[Saved data entries]
BEGIN

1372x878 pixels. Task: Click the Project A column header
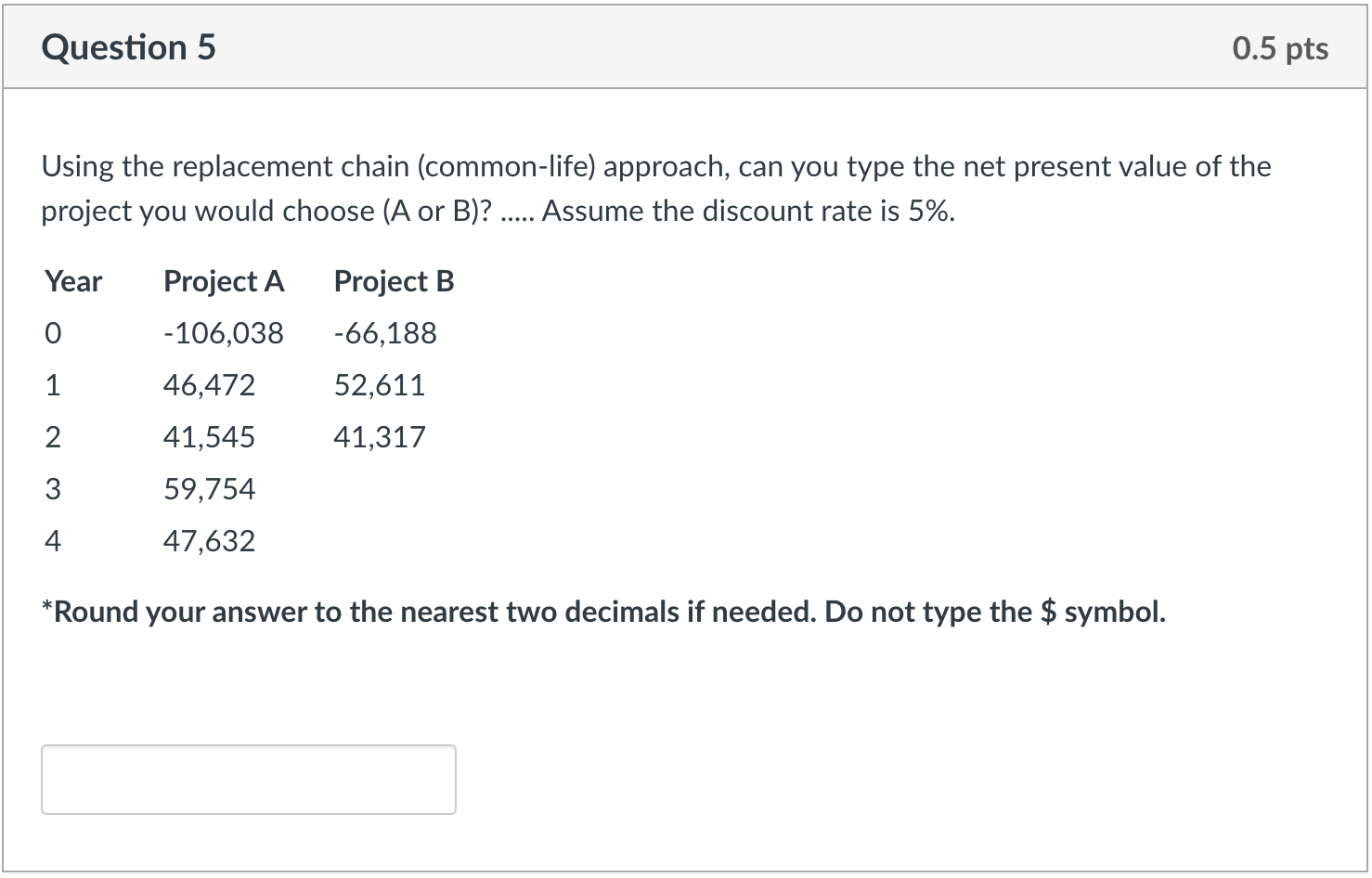pos(223,281)
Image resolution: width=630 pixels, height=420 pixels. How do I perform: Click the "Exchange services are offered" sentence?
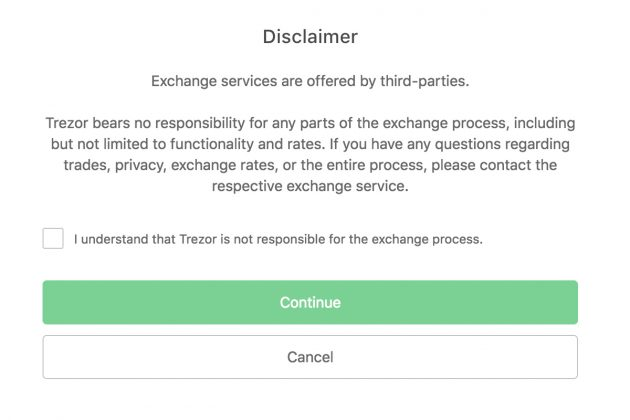pyautogui.click(x=310, y=81)
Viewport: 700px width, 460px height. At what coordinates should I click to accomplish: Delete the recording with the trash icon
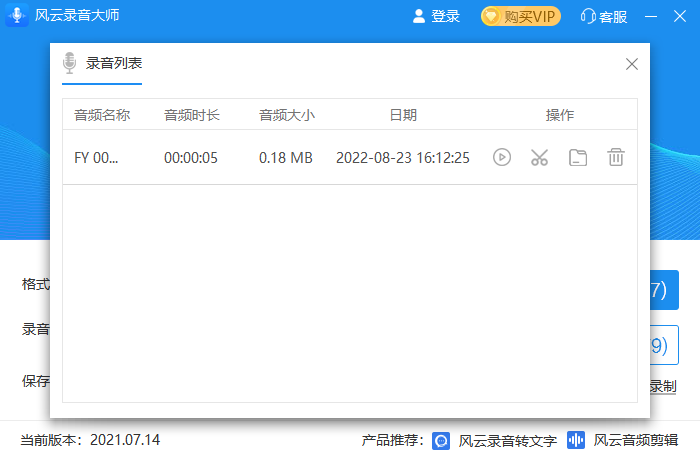[x=616, y=157]
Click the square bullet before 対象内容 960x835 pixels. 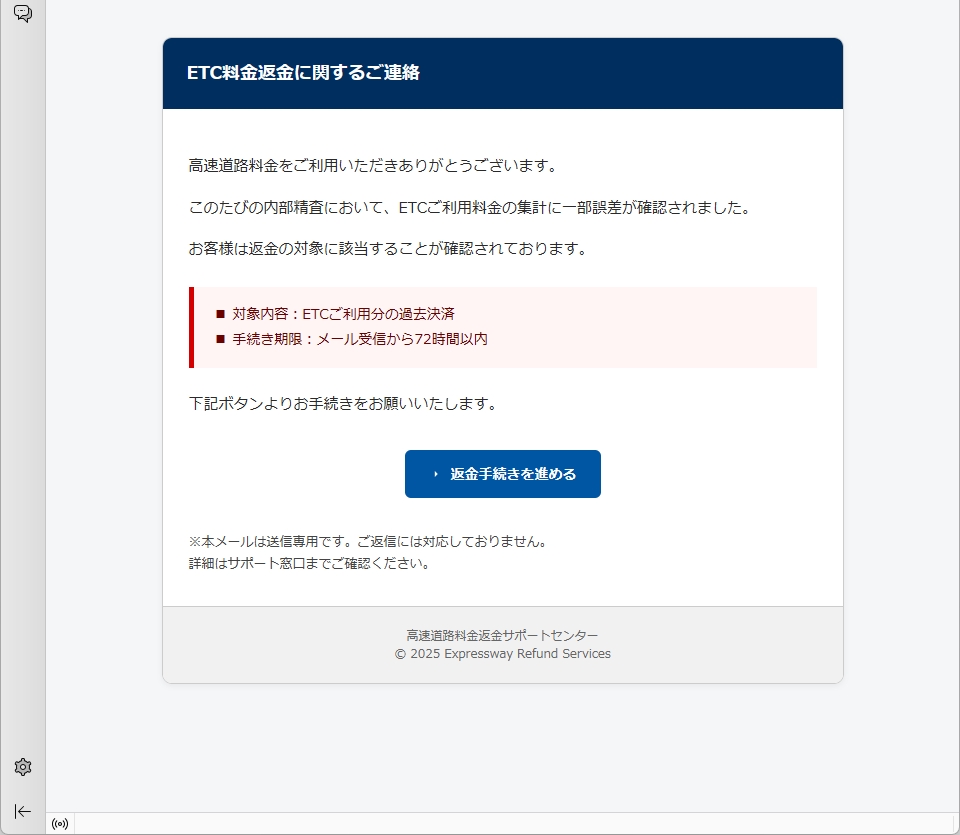click(x=220, y=314)
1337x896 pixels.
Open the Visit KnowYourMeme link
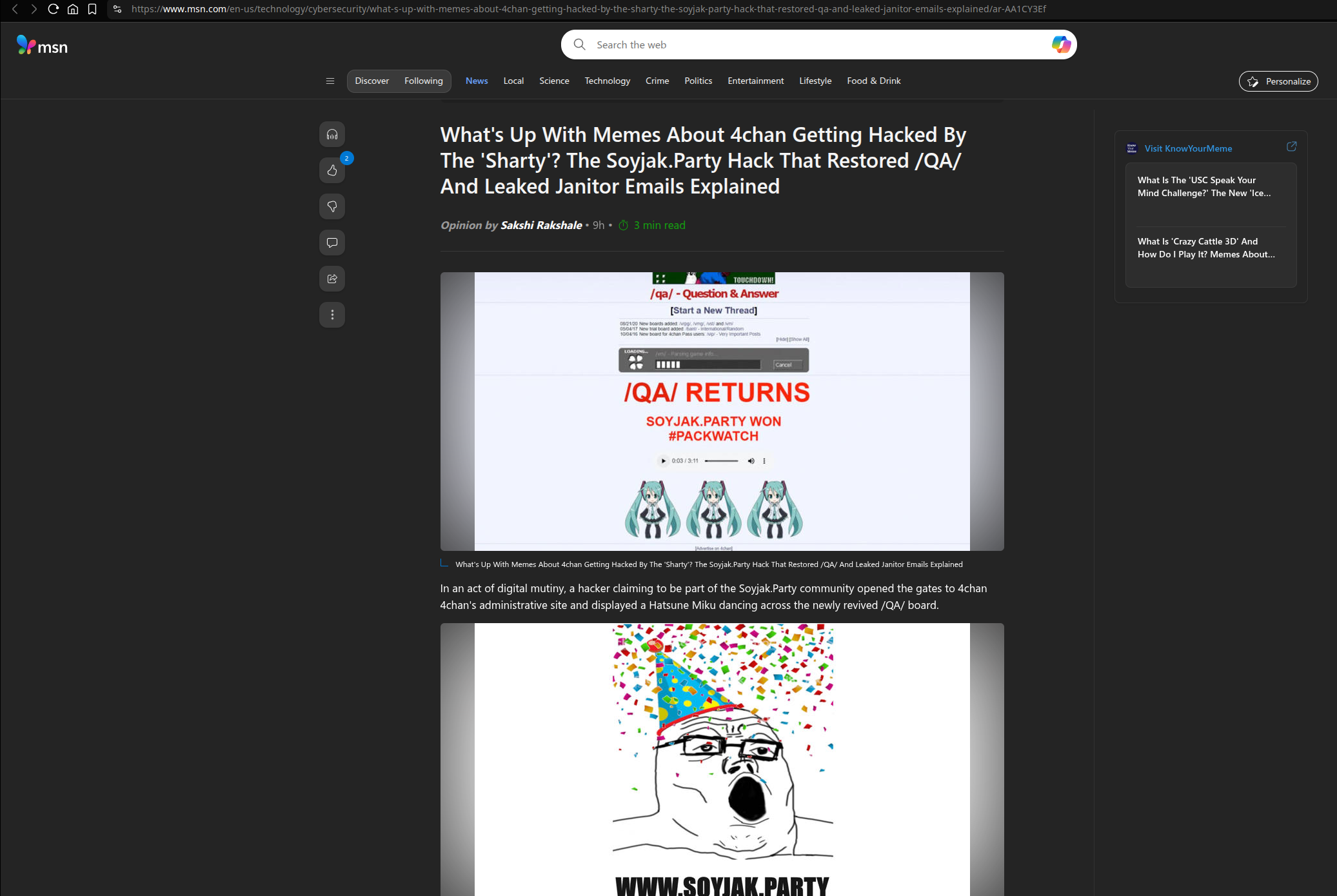point(1188,148)
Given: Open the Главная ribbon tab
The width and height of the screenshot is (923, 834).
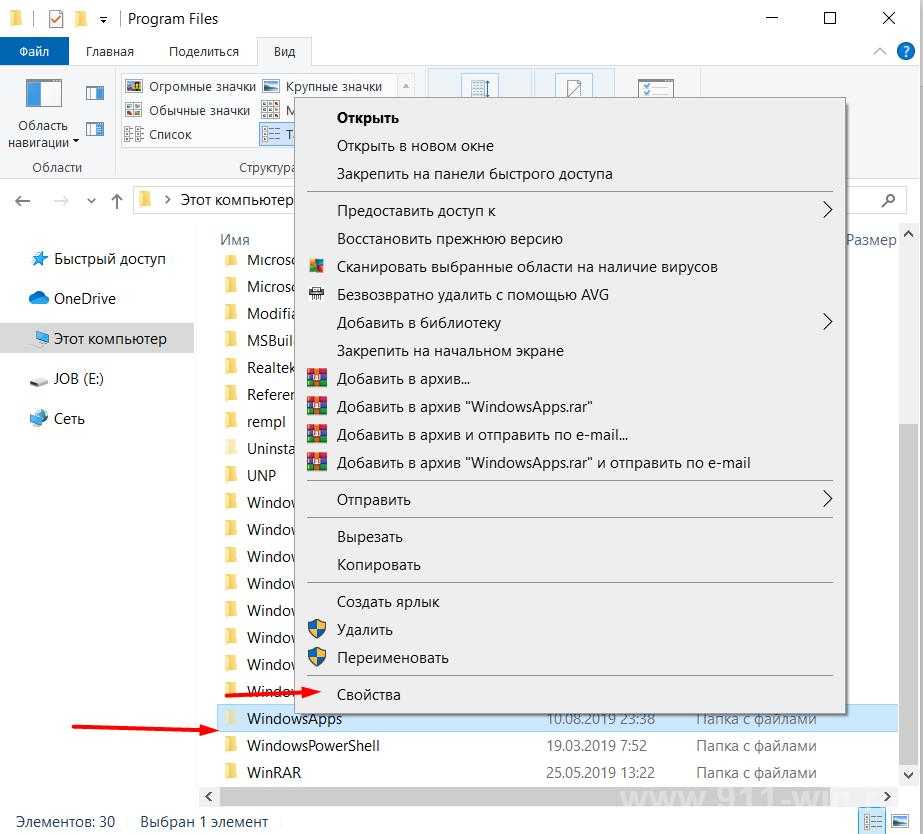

END

— WORK ORDER —
The lines from the one containing "1337x896 pixels." through the last line of the entries are to be copied exactly, both ends included, and the pictures are to be omitted.

— THE COMPLETED TASK —
1337x896 pixels.
Open the Visit KnowYourMeme link
point(1188,148)
Given: Open the Главная ribbon tab
The width and height of the screenshot is (923, 834).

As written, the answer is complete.